__EXERCISE PROMPT__. Copy every row below word for word, keeping each line as it stands.

__EXERCISE MATERIAL__.
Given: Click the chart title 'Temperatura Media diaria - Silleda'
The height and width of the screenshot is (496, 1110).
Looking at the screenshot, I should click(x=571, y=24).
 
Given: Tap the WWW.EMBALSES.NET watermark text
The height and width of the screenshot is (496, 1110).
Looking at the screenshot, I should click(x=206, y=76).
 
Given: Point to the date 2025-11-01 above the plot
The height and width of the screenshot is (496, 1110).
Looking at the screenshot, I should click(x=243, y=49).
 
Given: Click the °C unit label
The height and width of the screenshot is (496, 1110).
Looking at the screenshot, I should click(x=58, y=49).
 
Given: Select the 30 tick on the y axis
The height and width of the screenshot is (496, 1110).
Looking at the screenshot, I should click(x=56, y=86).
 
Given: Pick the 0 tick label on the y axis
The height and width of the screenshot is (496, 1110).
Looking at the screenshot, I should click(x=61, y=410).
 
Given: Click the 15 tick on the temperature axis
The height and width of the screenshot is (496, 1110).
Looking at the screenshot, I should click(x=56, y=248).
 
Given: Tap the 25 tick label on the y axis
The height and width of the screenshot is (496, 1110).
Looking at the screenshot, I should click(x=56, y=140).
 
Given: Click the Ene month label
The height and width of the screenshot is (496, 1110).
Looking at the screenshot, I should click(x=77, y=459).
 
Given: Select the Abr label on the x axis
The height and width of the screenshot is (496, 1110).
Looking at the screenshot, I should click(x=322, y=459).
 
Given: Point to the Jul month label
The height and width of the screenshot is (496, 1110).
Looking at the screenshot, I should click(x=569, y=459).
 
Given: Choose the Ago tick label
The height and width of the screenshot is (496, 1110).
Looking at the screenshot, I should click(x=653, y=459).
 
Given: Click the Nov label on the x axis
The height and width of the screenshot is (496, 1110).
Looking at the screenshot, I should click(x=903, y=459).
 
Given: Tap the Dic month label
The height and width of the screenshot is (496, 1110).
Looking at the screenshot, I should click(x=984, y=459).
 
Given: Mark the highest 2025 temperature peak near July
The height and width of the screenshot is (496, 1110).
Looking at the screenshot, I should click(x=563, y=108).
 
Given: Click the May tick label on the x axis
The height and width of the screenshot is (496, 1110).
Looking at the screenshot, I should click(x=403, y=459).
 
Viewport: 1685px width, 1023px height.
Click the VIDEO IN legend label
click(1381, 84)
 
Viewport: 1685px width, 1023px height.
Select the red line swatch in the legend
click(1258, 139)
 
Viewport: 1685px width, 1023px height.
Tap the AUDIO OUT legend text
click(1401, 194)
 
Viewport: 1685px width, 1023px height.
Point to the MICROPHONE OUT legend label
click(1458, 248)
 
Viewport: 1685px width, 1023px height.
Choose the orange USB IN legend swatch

__TASK RESULT__.
Given: Click the chart title 'Temperatura Media diaria - Silleda'
The height and width of the screenshot is (496, 1110).
Looking at the screenshot, I should click(x=571, y=24).
 
Given: Tap the WWW.EMBALSES.NET watermark text
The height and width of the screenshot is (496, 1110).
Looking at the screenshot, I should click(x=206, y=76).
 
Given: Point to the date 2025-11-01 above the plot
The height and width of the screenshot is (496, 1110).
Looking at the screenshot, I should click(x=243, y=49).
 
Given: Click the °C unit label
The height and width of the screenshot is (496, 1110).
Looking at the screenshot, I should click(x=58, y=49).
 
Given: Select the 30 tick on the y axis
The height and width of the screenshot is (496, 1110).
Looking at the screenshot, I should click(x=56, y=86).
 
Given: Pick the 0 tick label on the y axis
The height and width of the screenshot is (496, 1110).
Looking at the screenshot, I should click(x=61, y=410).
 
Given: Click the 15 tick on the temperature axis
The height and width of the screenshot is (496, 1110).
Looking at the screenshot, I should click(x=56, y=248).
 
Given: Tap the 25 tick label on the y axis
The height and width of the screenshot is (496, 1110).
Looking at the screenshot, I should click(x=56, y=140).
 
Given: Click the Ene month label
The height and width of the screenshot is (496, 1110).
Looking at the screenshot, I should click(x=77, y=459).
 
Given: Select the Abr label on the x axis
The height and width of the screenshot is (496, 1110).
Looking at the screenshot, I should click(x=322, y=459).
 
Given: Point to the Jul month label
The height and width of the screenshot is (496, 1110).
Looking at the screenshot, I should click(x=569, y=459).
 
Given: Choose the Ago tick label
The height and width of the screenshot is (496, 1110).
Looking at the screenshot, I should click(x=653, y=459).
 
Given: Click the Nov label on the x axis
The height and width of the screenshot is (496, 1110).
Looking at the screenshot, I should click(x=903, y=459).
 
Given: Tap the Dic month label
The height and width of the screenshot is (496, 1110).
Looking at the screenshot, I should click(x=984, y=459).
 
Given: Mark the highest 2025 temperature peak near July
The height and width of the screenshot is (496, 1110).
Looking at the screenshot, I should click(x=563, y=108).
 
Given: Click the May tick label on the x axis
The height and width of the screenshot is (496, 1110).
Looking at the screenshot, I should click(x=403, y=459).
 
Viewport: 1685px width, 1023px height.
Click the VIDEO IN legend label
click(1381, 84)
 
Viewport: 1685px width, 1023px height.
Select the red line swatch in the legend
click(1258, 139)
 
Viewport: 1685px width, 1023px height.
Tap the AUDIO OUT legend text
click(1401, 194)
 
Viewport: 1685px width, 1023px height.
Point to the MICROPHONE OUT legend label
click(1458, 248)
 
Viewport: 1685px width, 1023px height.
Choose the orange USB IN legend swatch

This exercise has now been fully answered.